Solve Complex PI-Regulator Equation in Imaginary Plane

[Twinflower]

Homework Statement

I've set up this equation to find the integral time in a PI-regulator.

$$\frac{\sqrt{0.02^2 - 4 \times \frac{0.02}{X}}}{2} = \frac{\pi}{100}$$

This is not solvable by normal means because the X has to be postive, thus rendering the square root negative.

I have tried by substistuting values for X, and found that if X = approx. 18,4 it will all add up.

The problem is that when solving this equation the "normal" way, it will no longer be complex when squaring the root. The answer results in approx -22.54.What do I have to do to solve this equation and get an exact answer for X in the imaginary plane?

 

[I like Serena]

Hi again Twinflower!

Your equation has 1 solution for X, but that solution is negative.
I'm afraid he result that you found is not a solution since the right hand side of your equation is not imaginary.

So... what is it that you want?

 

[Twinflower]

Hm, when I come to think about it, the right side is indeed imaginary.
But it doesn't seem like my calculator's solver function will accept that (Casio CFX-9860GII)

 

[I like Serena]

If your calculator is the only problem, just negate the argument of your square root and everything will be real.

 

[Twinflower]

Yes, I did try that but when negating the argument the solution is not identical-but-negated.

I'll try to explain the whole problem:

Determine Ti so that the cycle for the regulation is 200 seconds.

The cycle is determined by the imaginary part of the augmented equation of a differential equation.

This is the augmentet equation:
$$\lambda^2 + 0.02 \lambda + \frac{0.02}{Ti} = 0$$

This yields something like this:
$$\alpha +/- j \beta$$

And the period of the cycle is defined like this:

Beta equals rad pr second for the sine wave, and the cycle is defined as 2pi/beta.
That means that if the cycle has to be 200, then beta has to be j pi/100.

Because beta is the imaginary part, and Ti is the only unknown in the standard polynomial equation for 2 unknowns, I tried to solve it the way I described in my first post.

Failing miserably ;)

 

[Twinflower]

If your calculator is the only problem, just negate the argument of your square root and everything will be real.

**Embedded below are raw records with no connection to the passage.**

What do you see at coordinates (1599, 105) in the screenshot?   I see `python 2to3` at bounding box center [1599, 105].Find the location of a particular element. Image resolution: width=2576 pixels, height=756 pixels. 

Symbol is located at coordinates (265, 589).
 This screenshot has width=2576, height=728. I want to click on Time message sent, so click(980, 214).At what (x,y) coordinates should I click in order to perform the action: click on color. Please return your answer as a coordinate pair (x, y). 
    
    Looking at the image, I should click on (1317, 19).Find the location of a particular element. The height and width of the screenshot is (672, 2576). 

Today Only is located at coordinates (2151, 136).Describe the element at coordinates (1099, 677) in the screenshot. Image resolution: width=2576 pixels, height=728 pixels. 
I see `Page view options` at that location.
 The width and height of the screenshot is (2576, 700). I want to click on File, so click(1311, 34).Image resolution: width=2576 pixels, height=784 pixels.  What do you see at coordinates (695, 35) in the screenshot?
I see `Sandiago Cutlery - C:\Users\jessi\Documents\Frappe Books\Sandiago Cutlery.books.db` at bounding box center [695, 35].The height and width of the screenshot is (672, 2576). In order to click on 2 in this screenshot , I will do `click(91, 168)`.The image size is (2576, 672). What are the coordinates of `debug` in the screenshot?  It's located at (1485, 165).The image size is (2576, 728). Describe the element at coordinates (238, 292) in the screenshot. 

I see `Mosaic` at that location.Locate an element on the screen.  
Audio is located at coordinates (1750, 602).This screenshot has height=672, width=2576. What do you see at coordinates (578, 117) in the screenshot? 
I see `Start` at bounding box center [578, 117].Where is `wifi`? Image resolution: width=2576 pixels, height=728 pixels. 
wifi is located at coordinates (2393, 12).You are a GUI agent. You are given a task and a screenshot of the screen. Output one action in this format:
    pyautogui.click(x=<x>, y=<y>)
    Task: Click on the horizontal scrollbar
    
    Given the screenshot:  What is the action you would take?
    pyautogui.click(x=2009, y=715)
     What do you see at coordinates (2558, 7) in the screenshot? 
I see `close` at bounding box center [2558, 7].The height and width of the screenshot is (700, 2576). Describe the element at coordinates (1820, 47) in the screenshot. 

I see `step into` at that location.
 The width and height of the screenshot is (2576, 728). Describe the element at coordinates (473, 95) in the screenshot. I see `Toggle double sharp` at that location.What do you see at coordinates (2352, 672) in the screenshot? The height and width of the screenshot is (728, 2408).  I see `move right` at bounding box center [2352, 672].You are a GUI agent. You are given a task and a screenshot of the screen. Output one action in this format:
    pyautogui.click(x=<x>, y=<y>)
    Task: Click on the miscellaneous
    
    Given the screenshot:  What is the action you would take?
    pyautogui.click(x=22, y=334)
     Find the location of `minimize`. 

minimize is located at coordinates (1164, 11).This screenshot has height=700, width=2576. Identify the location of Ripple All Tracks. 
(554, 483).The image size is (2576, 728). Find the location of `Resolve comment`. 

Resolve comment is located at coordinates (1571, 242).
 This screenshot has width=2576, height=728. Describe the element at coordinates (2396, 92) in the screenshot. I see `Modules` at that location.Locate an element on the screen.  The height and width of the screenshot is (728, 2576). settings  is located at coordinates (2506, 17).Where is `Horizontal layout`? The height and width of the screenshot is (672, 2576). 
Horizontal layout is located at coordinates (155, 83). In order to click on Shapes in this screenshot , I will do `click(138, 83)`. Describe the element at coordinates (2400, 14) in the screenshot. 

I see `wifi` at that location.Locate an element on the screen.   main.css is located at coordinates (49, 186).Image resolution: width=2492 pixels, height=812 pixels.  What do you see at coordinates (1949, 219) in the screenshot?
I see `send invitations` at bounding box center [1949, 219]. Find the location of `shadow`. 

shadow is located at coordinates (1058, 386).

I tried this as well, but it can't be done because:

$$\frac{\sqrt{0.02^2 - 4 \times \frac{0.02}{18.4}}}{2} = 0.0314158$$

$$\frac{\sqrt{0.02^2 - 4 \times \frac{0.02}{-18.4}}}{2} = 0.0344522$$

 

[I like Serena]

Looks like you did it right in your opening post, except that you forgot to include an $i$ on the RHS of your equation.

Perhaps you can solve this?
$$\frac{\sqrt{-(0.02^2 - 4 \times \frac{0.02}{X})}}{2} = \frac{\pi}{100}$$

 

[Twinflower]

Looks like you did it right in your opening post, except that you forgot to include an $i$ on the RHS of your equation.

Perhaps you can solve this?
$$\frac{\sqrt{-(0.02^2 - 4 \times \frac{0.02}{X})}}{2} = \frac{\pi}{100}$$

YES!
It worked perfecly!

X = 18.399933
(my estimate was pretty close)

Thanks, for the nth time :)
You really deserve your homework helper badge. And you should know that it's guys like you that made me donate to this forum :)

 

[I like Serena]

TBH, it's people like you that make me spend so much time on this forum. ;)